» **Texto mostrado**:
================================
Sermones de pascua

Pbro. Gustavo E. PODESTÁ



Adviento

1977- Ciclo C

6º domingo de pascua
15-V-77

Lectura del santo Evangelio según san Juan 14, 23-29
En aquel tiempo, Jesús dijo a sus discípulos: «El que me ama será fiel a mi palabra, y mi Padre lo amará; iremos a él y habitaremos en él. El que no me ama no es fiel a mis palabras. La palabra que vosotros oísteis no es mía, sino del Padre que me envió. Yo les digo estas cosas mientras permanezco con vosotros. Pero el Paráclito, el Espíritu Santo, que el Padre enviará en mi Nombre, os enseñará todo y os recordará lo que os he dicho. Os dejo la paz, os doy mi paz, pero no como la da el mundo. ¡No se inquietéis ni temáis! Me habéis oído decir: "Me voy y volveré a vosotros". Si me amarais, se alegraríais de que vuelva junto al Padre, porque el Padre es más grande que yo. Os he dicho esto antes que suceda, para que cuando se cumpla, creáis»

SERMÓN

Cualquier estudiante de arquitectura sabe que, si tuviera que estudiar personalmente el arte griego, poco encontraría en la península helénica. Las invasiones turcas y la rapiña inglesa apenas han dejado rastros de la antigua Tebas, Corinto, Delfos, Olimpia, Atenas. Si no fuera porque en el 1930 el arquitecto Nikolaus Balanos reconstruyó y levantó gran parte de las columnas del Partenón, hoy solo veríamos en la Acrópolis un confuso conjunto de escombros de mármol, producto de la explosión del polvorín que los turcos habían instalado en él y que fue cañoneado en el 1687 por Francesco Morosini. En fin, que poco queda en Grecia que nos dé siquiera una imagen de lo que fueron sus orgullosas ciudades y da pena, por ejemplo, caminar por las ruinas de la arrasada Corinto.
Mucho más subsiste en lo que fue la Magna Grecia: el Sur de Italia y, sobre todo, Sicilia. Paestum, Selinunte, Segesta, Siracusa, Agrigento nos hablan del genio griego más de lo que nos cuenta su madre patria.
Sobre todo, quizá, Agrigento: el templo de Juno Lacinia, el de Zeus Olímpico, el de Hércules y, especialmente, el bellísimo de la Concordia nos hablan, en majestuoso silencio, de la grandeza de una civilización de la cual somos nosotros, católicos, herederos.


Templo de la Concordia

Estos templos se alinean en la ‘vallata dei templi’, en las afueras de la ciudad, y vistos desde la altura, a la caída del día, desde San Biaggio, cuando el sol les da al sesgo, resplandecen majestuosos y gualdos, contrastando con el verde de los olivares que los rodean y el violáceo del cielo atardecido. Vistos de cerca, desde afuera, son aún más bellos, con el perfecto equilibrio de sus columnas dóricas, frontones, triglifos y metopas, cantando silentes el recuerdo de un pensamiento y una estética surgida como un fogonazo en un pequeño espacio de geografía e historia y destinado, a través de la Iglesia a iluminar los siglos.
================================
(Datos de palabras y posiciones de ítems)
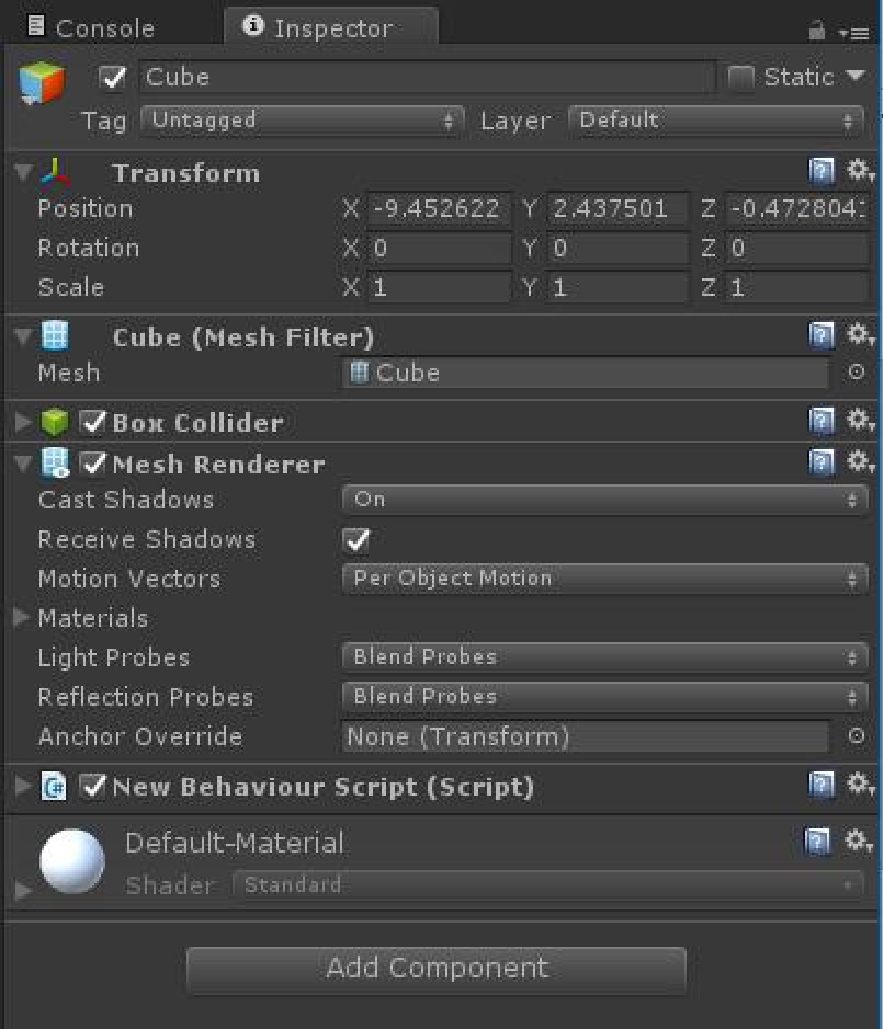Open the Tag dropdown showing Untagged

coord(301,121)
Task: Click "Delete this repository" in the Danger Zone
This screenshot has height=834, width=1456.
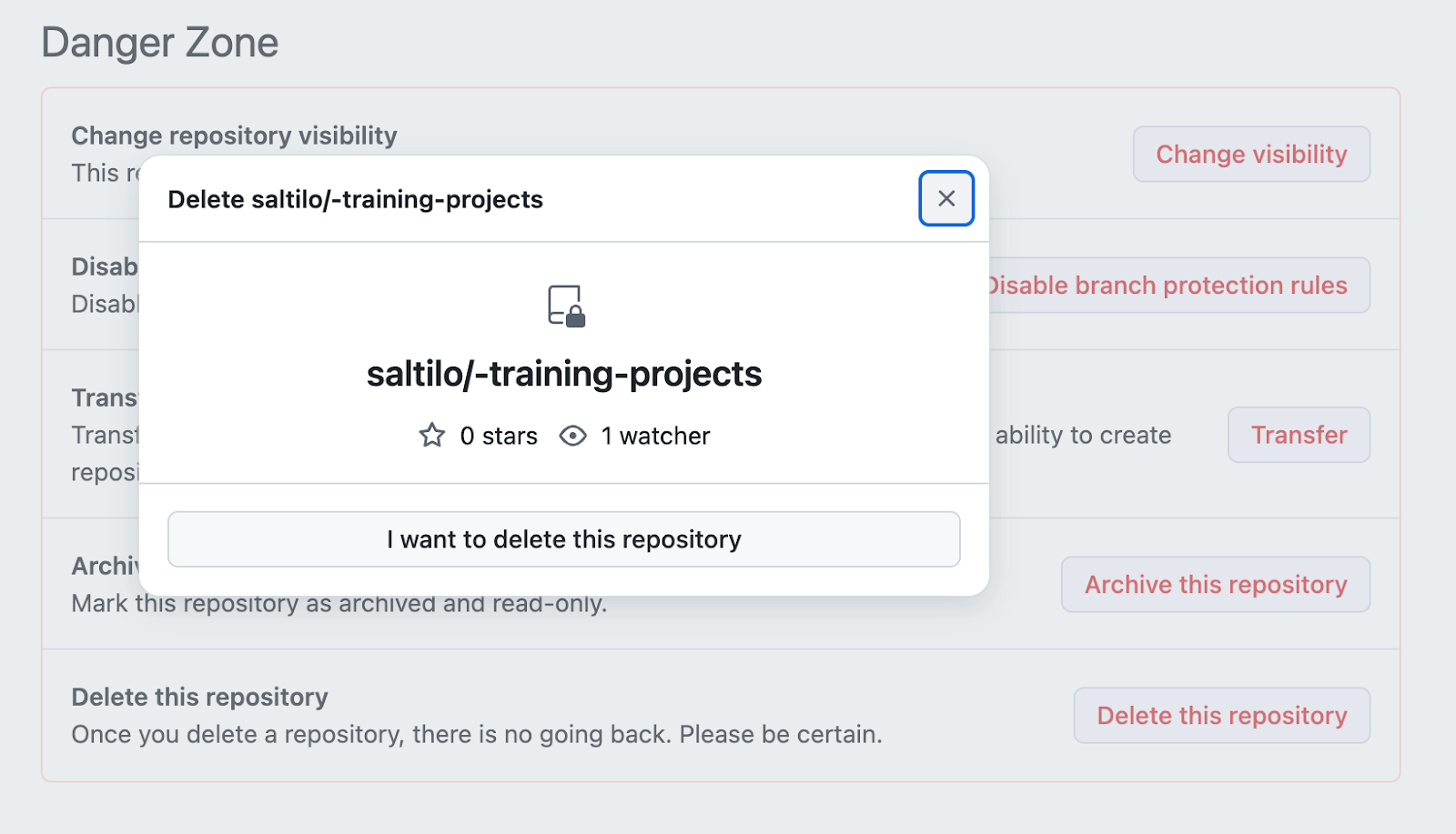Action: [x=1221, y=716]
================================
» **Tareas del ejercicio**:
A. Reescribe en forma de lista el párrafo del sermón que empieza con "Cualquier estudiante de arquitectura", conservando sus datos principales.
B. Resume el sermón en dos oraciones.
C. Prolonga el sermón sobre los templos de Agrigento a partir de su última oración.

» **Respuestas**:
A.
- Un estudiante de arquitectura encontraría poco arte griego en la península helénica.
- Las invasiones turcas y la rapiña inglesa apenas han dejado rastros de Tebas, Corinto, Delfos, Olimpia y Atenas.
- En 1930 el arquitecto Nikolaus Balanos reconstruyó y levantó gran parte de las columnas del Partenón.
- Sin esa obra, en la Acrópolis solo se verían escombros de mármol. Provienen de la explosión del polvorín que los turcos habían instalado allí y que Francesco Morosini cañoneó en 1687.
- Poco queda en Grecia que dé una imagen de sus ciudades, y da pena caminar por las ruinas de Corinto.

B. El sermón parte de la lectura del Evangelio según san Juan 14, 23-29, en la que Jesús promete a sus discípulos que el Padre enviará al Espíritu Santo y les deja su paz. Luego contrasta lo poco que queda del arte griego en Grecia con lo mucho que subsiste en la Magna Grecia, sobre todo en los templos de Agrigento, que hablan de una civilización de la que los católicos son herederos.

C.
Pero esta sensación de belleza y serenidad curiosamente se pierde tan pronto uno penetra en la nao de los templos. Allí las columnas y restos de muros de la pronaos, naos y opistódomos crean como una sensación de desorden y claustrofobia, solo paliada porque el desgaste del tiempo ha hecho desparecer los techos, inundando todo de luz, y las sucesivas adaptaciones a palacios ducales o templos cristianos han destruido las paredes interiores.
La sensación empero subsiste y hay que volver a salir y mirar desde fuera el templo para recuperar el equilibrio. Y esto no es una mera sensación. Es que así era: los templos griegos y luego los romanos no eran para ser mirados de adentro como nuestras iglesias, sino para ser admirados por fuera. El templo no era para los hombres, era para los dioses. El altar donde se hacían los sacrificios y frente al cual se reunían los devotos no estaba adentro, estaba afuera, frente a la rampa.

Adentro, en la oscuridad, sin ventanas, rodeado de muros, estaba el simulacro del Dios y la sala del tesoro. Allí pocos y casi nunca entraban. Las grandes ceremonias se hacían afuera. Los creyentes quedaban en los jardines exteriores. Y, por eso, para ayudar la devoción de los mortales, todos los mejores adornos eran hacia afuera. Y, además, no eran blancos, de mármol pentélico en Grecia, o amarillos de piedra como los vemos ahora, sino pintados, de colores. También las estatuas, contrariamente a lo que nos muestran las películas eran policromas.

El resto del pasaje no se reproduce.